Rhein-Kreis: Kriminalität - Hausbesuch vom Polizeibeamten

Die Polizei hat rund 70 junge Intensivtäter registriert. Das Programm soll Jugendliche vor einer kriminellen Karriere bewahren.

Rhein-Kreis Neuss. Jeder zweite Intensivtäter wird nach einer Haftstrafe nicht mehr rückfällig. Das zeigt eine Statistik in Berlin. Im Rhein-Kreis Neuss will man den Hebel schon früher ansetzen und Jugendliche, die an der Schwelle zur "Berufskriminalität" stehen, schon im Vorfeld aufhalten. Die Polizei hat in ihrer jüngsten Kriminalitätsstatistik auf die weiter steigende Gewaltbereitschaft und Brutalität unter Jugendlichen hingewiesen. Die Ermittler wollen daher noch zielgerichteter vorgehen. Ein eigenes Kommissariat kümmert sich seit einigen Monaten um besonders auffällige Jugendliche. 70 "Intensivtäter" stehen im Rhein-Kreis Neuss auf der Liste, in der Stadt Neuss sind es etwa 30 Kandidaten. "Zehn Jugendliche haben wir besonders im Visier, die durch sehr schwere Delikte aufgefallen sind", erklärt Polizeichef Dieter Patt. Etwa 300 Jugendliche aus dem Kreis sind dabei, sich in Richtung Intensivtäter zu entwickeln, sie fallen ins grobe Raster und sind bereits durch kleinere Delikte wie Diebstahl oder Sachbeschädigungen in den Fokus der Ermittler geraten.
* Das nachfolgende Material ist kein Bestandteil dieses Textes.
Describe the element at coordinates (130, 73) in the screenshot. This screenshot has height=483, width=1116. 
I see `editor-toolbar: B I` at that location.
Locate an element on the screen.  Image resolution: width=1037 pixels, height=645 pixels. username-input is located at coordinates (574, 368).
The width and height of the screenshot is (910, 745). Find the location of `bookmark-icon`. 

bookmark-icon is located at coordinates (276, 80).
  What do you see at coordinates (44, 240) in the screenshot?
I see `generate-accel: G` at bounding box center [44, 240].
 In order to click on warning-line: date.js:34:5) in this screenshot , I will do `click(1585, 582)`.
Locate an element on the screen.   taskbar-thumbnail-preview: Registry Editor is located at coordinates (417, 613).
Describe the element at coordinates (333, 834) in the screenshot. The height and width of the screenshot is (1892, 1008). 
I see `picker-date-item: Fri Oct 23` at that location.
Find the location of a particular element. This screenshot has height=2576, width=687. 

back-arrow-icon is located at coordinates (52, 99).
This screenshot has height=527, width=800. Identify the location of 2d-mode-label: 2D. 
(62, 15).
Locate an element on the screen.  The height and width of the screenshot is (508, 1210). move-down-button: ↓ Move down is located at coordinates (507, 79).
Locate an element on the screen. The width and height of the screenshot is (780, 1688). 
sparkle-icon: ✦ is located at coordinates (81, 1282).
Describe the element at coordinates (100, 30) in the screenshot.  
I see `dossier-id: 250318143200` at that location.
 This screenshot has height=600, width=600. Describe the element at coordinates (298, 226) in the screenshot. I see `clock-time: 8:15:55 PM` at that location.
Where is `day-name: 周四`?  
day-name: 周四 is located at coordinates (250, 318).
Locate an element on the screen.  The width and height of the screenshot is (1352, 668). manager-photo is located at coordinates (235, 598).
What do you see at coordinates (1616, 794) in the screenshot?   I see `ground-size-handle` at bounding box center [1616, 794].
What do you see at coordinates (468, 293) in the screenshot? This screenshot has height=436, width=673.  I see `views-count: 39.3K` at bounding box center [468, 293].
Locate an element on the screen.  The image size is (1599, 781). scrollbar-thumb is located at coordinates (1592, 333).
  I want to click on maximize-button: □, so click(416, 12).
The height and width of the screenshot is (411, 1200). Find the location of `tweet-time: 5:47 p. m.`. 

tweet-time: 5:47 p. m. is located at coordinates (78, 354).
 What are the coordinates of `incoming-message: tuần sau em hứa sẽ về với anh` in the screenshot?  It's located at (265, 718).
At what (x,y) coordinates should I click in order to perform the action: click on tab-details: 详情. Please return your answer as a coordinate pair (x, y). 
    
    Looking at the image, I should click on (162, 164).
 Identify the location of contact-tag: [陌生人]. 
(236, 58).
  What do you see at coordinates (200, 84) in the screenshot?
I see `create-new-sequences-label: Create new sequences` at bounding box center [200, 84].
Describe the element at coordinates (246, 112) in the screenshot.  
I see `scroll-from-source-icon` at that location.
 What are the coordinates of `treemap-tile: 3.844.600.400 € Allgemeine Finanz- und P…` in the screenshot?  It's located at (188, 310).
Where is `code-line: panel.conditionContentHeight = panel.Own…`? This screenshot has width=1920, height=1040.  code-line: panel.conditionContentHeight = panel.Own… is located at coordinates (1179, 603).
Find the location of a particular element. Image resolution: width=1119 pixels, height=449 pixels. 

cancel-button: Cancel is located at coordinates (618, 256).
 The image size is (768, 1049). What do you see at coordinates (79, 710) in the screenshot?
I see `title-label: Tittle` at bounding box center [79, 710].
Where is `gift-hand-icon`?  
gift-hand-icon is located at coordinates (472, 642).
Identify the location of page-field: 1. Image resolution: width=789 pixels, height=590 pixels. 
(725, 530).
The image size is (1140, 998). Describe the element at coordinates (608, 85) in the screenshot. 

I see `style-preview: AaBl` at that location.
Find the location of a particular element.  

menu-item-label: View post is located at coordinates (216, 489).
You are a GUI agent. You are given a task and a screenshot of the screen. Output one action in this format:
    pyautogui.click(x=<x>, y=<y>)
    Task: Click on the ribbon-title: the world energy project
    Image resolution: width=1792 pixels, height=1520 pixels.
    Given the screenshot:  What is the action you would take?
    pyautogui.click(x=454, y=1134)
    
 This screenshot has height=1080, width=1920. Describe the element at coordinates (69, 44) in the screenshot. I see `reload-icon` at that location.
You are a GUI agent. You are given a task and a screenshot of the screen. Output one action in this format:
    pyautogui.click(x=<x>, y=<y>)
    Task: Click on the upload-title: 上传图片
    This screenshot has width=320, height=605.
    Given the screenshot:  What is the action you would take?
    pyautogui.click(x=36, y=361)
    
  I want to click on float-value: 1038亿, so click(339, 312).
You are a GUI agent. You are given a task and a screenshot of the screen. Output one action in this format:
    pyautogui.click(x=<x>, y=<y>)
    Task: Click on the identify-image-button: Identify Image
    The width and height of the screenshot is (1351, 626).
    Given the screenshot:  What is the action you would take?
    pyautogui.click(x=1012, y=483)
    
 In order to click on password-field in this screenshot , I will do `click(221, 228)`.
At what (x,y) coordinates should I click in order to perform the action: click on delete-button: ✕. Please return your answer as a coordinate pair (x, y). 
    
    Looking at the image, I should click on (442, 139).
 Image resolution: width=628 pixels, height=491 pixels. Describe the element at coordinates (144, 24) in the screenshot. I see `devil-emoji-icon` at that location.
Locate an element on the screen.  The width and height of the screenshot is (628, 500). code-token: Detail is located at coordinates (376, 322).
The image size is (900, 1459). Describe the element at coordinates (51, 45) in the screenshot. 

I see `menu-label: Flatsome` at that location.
Erol K. beispielsweise. 14 Jahre alt, wegen Nötigung und Anstiftung zu einer Schlägerei saß er bereits für vier Wochen in Untersuchungshaft. "Sein Unrechtsbewusstsein war nicht sehr ausgeprägt", sagt Frank Reutters, Leiter des Jugendkommmissariats. Nun ist er in ein so genanntes Haftvermeidungskonzept einbezogen, hat feste Ansprechpartner bei Polizei und Gericht. Mit Erol waren die Pädagogen schon früh überfordert. "Schon mit 12 Jahren ist er durch Laden- und Fahrraddiebstähle aufgefallen. Laut Polizeidirektor Ulrich Fomferra gehen die wenigsten der Intensivtäter noch regelmäßig zur Schule. Viele stammen aus problematischen Familienverhältnissen. Vor zwei Jahren fing die Kreispolizeibehörde an, sich um auffällige Jugendliche intensiv zu kümmern - nachdem der Anteil der unter 21-Jährigen Tatverdächtigen enorm gestiegen war. (2006: 30,5 Prozent). "Es geht uns vor allem um die 14- bis 16-Jährigen, um sie so früh wie möglich vor einer kriminellen Karriere zu bewahren", erklärt Reuters. Zwölf Beamte kümmern sich um die Jugendlichen. Das Besondere ist, dass ein Sachbearbeiter alle Delikte eines Jugendlichen behandelt. Einmal im Quartal macht der Polizist auch einen Hausbesuch, führt Gespräche, macht sich einen Eindruck vom Umfeld und hinterlässt ihn auch. "Wer eine erkennungsdienstliche Behandlung mit Foto und Fingerabdruck hinter sich hat, ist oft abgeschreckt", weiß Reuters.

Polizisten, Staatsanwälte und Gerichte arbeiten eng zusammen. "Eine Zusammenarbeit, die funktioniert", sagt Patt.